The bus leaves promptly at 10:15 A.M. from in front of the English building and returns there at 10:00 p.m. There will be one pit stop on the way, but bring along a lunch. The bus will arrive at the Getty around 1:30. The class will remain together in the ancient art exhibit for about an hour and a half, and then people are free to wander in the galleries and gardens. The bus will depart at 5:00 p.m. and we will stop for an early dinner at a reasonable place to eat before heading back. We will be back on campus by 10:00 P.M.
Getty preparation and assignment
Explore the Getty website
Study the items on display at the Getty Villa listed below and select three that appeal to you.
Sappho and Catullus
Tragedy and Comedy
Relate each to specific passages in works we have read or to lectures or class presentations.

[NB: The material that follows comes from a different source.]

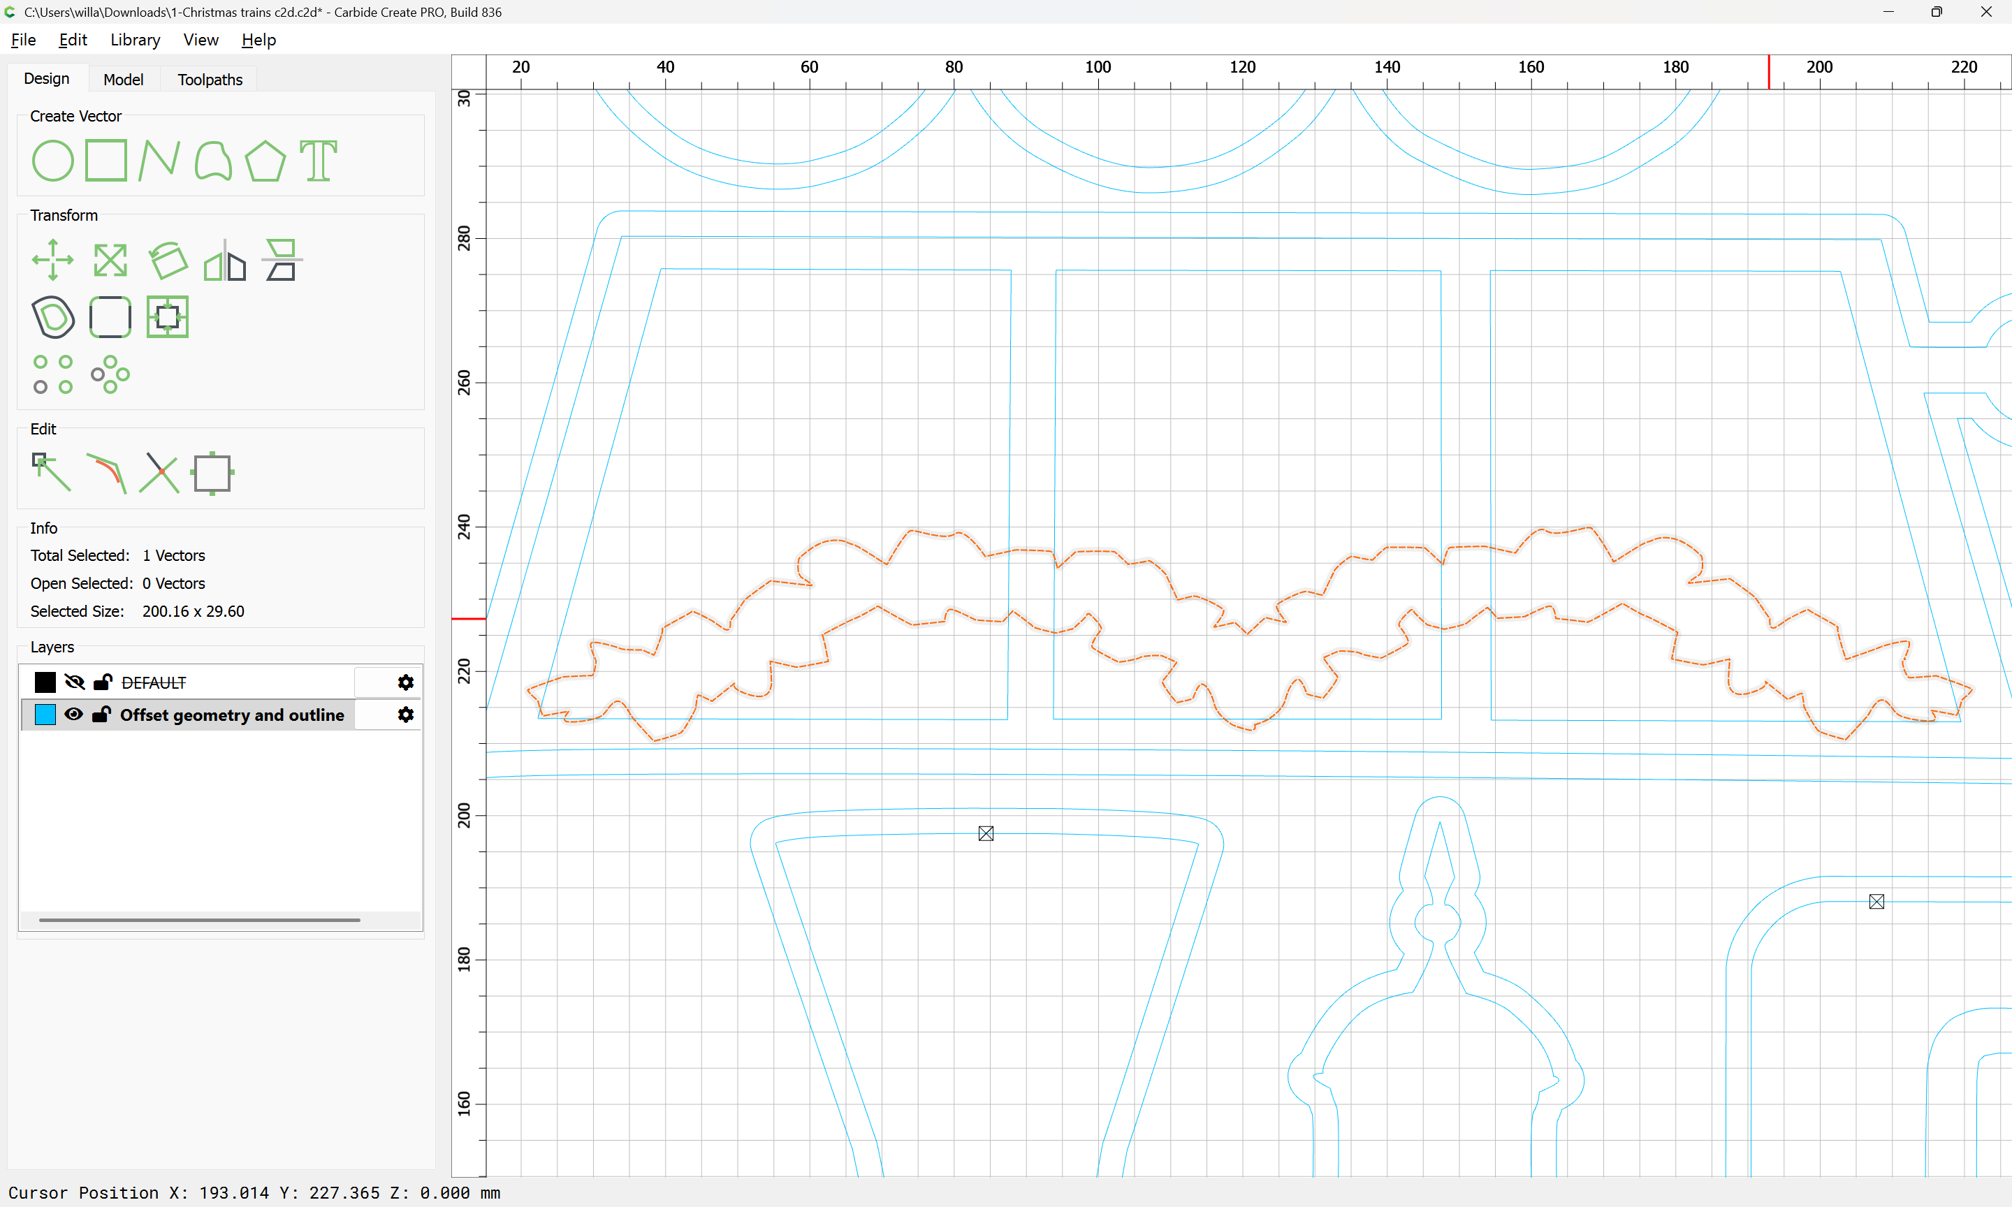Hide the Offset geometry and outline layer

click(74, 714)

Do some research on the Getty website and elsewhere to find information about the works, the artists, the circumstances of their production. Be ready to give the group with which you tour the museum a detailed description of what you see in the works literally, emotionally and symbolically.
Write up your description of one of these works in a paper of about 750 words you submit either on Wednesday March 8 or on the Monday following your visit. Include a printout of the picture from the website or your own photo or a sketch you make of it in the museum. Be sure to include a few sentences about how encountering it in "the flesh" is different from encountering it on a computer.